Stanchart to pay investors Sh22 per share

Going forward the bank says it will leverage on technology to scale up Mass Retail business.

In Summary

•Loans and advances to customers was up 11 per cent to Sh134 billion

•Deposits from customers grew by five per cent to Sh279 billion 

The Standard chartered bank on Kenyatta avenue.
The Standard chartered bank on Kenyatta avenue.
Image: FILE

Standard Chartered Bank shareholders will get a dividend of Sh22 per share following a 34 percent increase in net profits to Sh12.1 billion.

The lender declared final dividends of Sh16 for the 2022 financial year in addition to the interim dividend of Sh6 paid in December 2022.

The profit growth was attributed to reopening of businesses after the COVID-19 pandemic, which fuelled demand for loans, and an increase in lending rates.

Standard Chartered Chief Financial Officer Chemutai Murgor, said that in the period under review loans and advances to customers was up 11 per cent to Sh134 billion, reflecting increased business activities by clients.

“Non-interest income increased 18 percent to Sh22.2 billion due to favourable market movements and strong performance in the Wealth Management business,” said Chemutai.

The improvement in market performance also saw operating expenses increased six percent to Sh34 billion reflecting the impact of inflation as well as increased investment spend on digital capabilities.

Deposits from customers grew by five per cent to Sh279 billion while funding quality remained high with current and savings accounts making up 93 per cent of total customer deposits.

“Our wealth management, transaction banking and financial markets products performed strongly,” said the lenders Chief Executive Officer Kariuki Ngari

He said the discipline around expenses helped the bank navigate the inflationary pressures of 2022 but still allowed it room to invest in digital capabilities.

Compared to the year ended 31 December 2021, net interest income increased 18 per cent due to asset volumes growth and expansion in net interest margins as interest rates rose.
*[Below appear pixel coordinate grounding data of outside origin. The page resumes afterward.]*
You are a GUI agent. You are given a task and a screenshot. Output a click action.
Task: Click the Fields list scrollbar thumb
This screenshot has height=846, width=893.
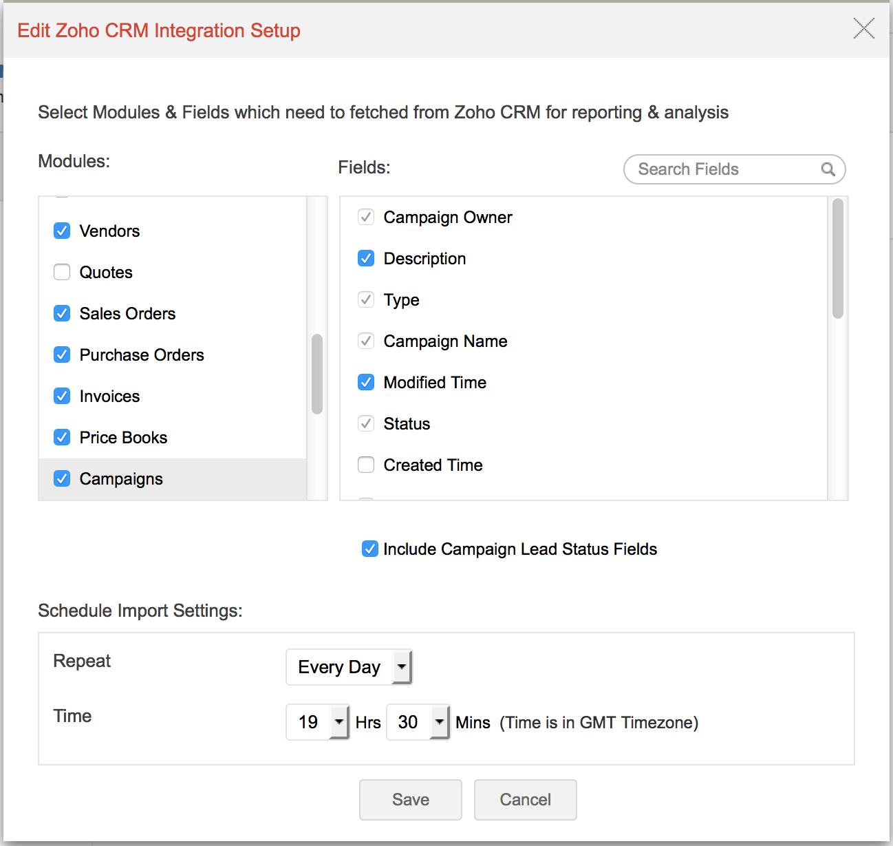[x=837, y=258]
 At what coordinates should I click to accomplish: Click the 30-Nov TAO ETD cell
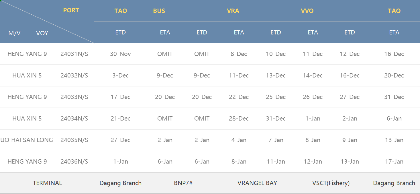pos(120,54)
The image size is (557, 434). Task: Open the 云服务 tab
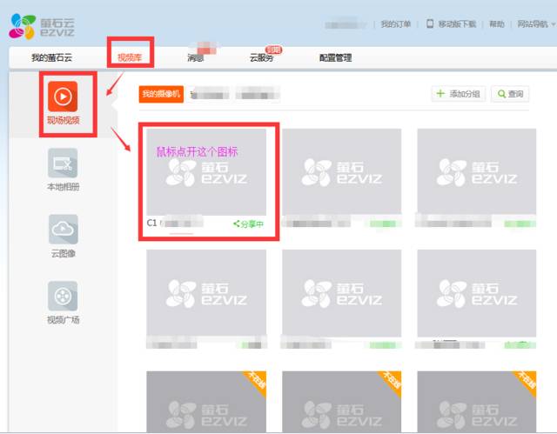click(261, 58)
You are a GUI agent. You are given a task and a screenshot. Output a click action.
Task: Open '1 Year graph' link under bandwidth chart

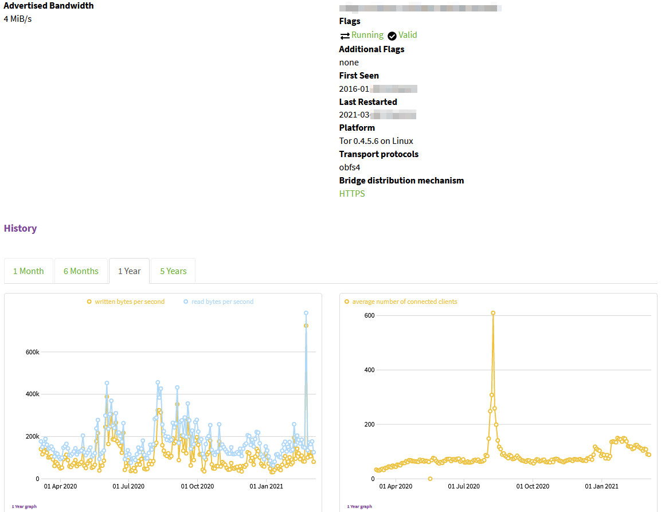[x=24, y=507]
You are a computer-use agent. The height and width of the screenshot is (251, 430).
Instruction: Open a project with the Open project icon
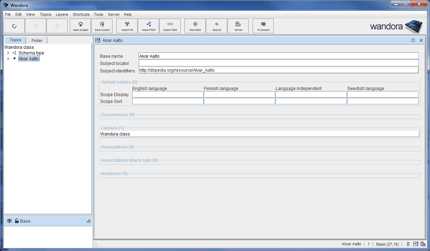pos(80,25)
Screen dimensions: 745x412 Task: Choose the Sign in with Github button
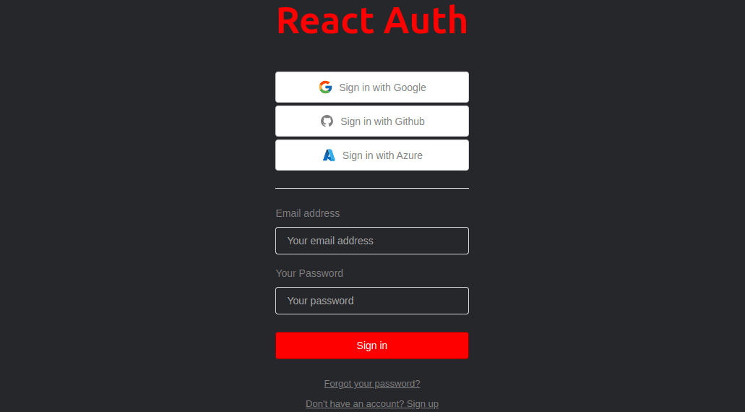[x=372, y=121]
Impairment losses on financial instruments declined by 47 percent benefitting from improved delinquencies as the economic environment improved.

Going forward the bank says it will leverage on technology to scale up Mass Retail business.

“We see a $40billion (Sh5.1 trillion) investment opportunity in Kenya to achieve the Sustainable Development Goals 6,7 and 9 by 2030.” added Ngari.